What's Beneath Kilauea Hawaii's Most Active Volcano?
Kilauea is an active shield volcano in the Hawaiian Islands, and the most active of the five Hawaiian volcanoes. Kilauea is the most active volcano on the Earth. Located along the southern shore of the island.
Lavas younger than 1,000 years cover 90 percent of the volcano; the oldest exposed lavas date back 2,800 and 2,100 years. The first well-documented eruption of Kilauea occurred in 1823, and since that time the volcano has erupted repeatedly. Most historical eruptions have occurred at the volcano's summit or its southwestern rift zone, and are prolonged and effusive in character.
Like all Hawaiian volcanoes, Kilauea was created as the Pacific tectonic plate moved over the Hawaiian hotspot in the Earth's underlying mantle.
Kilauea has a large summit caldera, measuring 4 by 3.2 km with walls up to 120 m high, breached by lava flows on the southwestern side. Kilauea formed over several centuries, with its construction estimated to have begun about 500 years ago,and that its present form was finalized by a particularly powerful eruption in 1790.
A major feature within the caldera is Halemaumau, a large pit crater and one of Kilauea's most historically active eruption centers. The crater is approximately 920 m in diameter and 85 m deep, and its form has varied widely through its eruptive history; the floor of the Halemaumau Crater is now mostly covered by flows from its most recent eruption, in 1974.
Magma rising into Kilauea Volcano first enters a principal storage reservoir beneath its summit caldera. The magma may then erupt at the summit or move through one of two principle pathways (rift zones) beneath the flanks of Kilauea (arrows show direction). This movement of magma down the rift zones causes the summit area to subside, which is recorded by tiltmeters as an inward tilt of the caldera rim. When magma is not moving down one of the rift zones, the summit caldera inflates slowly as shown by an increase in ground tilt, indicating magma is rising into the summit reservoir.
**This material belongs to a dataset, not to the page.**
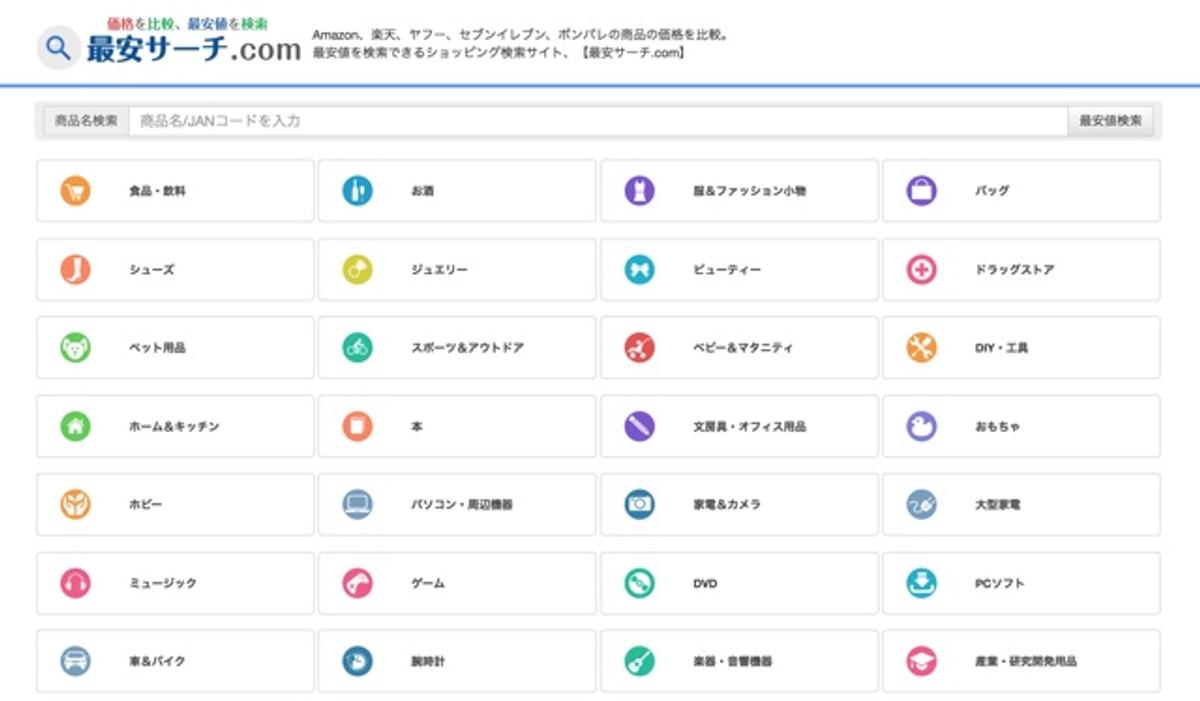Open the ペット用品 category
Image resolution: width=1200 pixels, height=701 pixels.
click(x=157, y=348)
Aerial view of Kilauea Volcano's summit caldera and east rift zone. The east rift zone of Kilauea Volcano. A series of craters, cinder cones, and ground fractures leading from the summit caldera of Kilauea Volcano marks the east rift zone. Lline shows approximate location of rift zone between caldera and Pu`u `O`o (Puu Oo). The rift zone consists of a series of fractures within the volcano through which magma moves from the summit reservoir. Kilauea's summit caldera and Halemaumau crater are in foreground. A gas plume from Puu Oo rises in the background.
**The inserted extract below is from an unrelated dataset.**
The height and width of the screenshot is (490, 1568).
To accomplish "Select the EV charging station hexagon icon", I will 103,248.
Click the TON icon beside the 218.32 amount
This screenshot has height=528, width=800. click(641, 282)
The remarkable tilt pattern at the caldera in the 1980's showed that the summit magma reservoir is often in delicate balance with the reservoir system beneath the east rift zone. The pattern of tilt at Kilauea helps determine when magma is on the move down one of the rift zones and when it might erupt.
Brittle-failure earthquake swarms shallower than 5 km beneath the rift zones accompany dike emplacement. Sparse earthquakes extend to a decollement at 10–12 km along which the south flank of Kilauea is sliding seaward. This zone below 5 km can sustain aseismic magma transport, consistent with recent tomographic studies. Long-period earthquake clusters deeper than 40 km occur parallel to and offshore of Kilauea’s south coast, defining the deepest seismic response to magma transport from the Hawaiian hot spot. A path connecting the shallow and deep long-period earthquakes is defined by mainshock–aftershock locations of brittle-failure earthquakes unique to Kilauea whose hypocenters are deeper than 25 km with magnitudes from 4.4 to 5.2.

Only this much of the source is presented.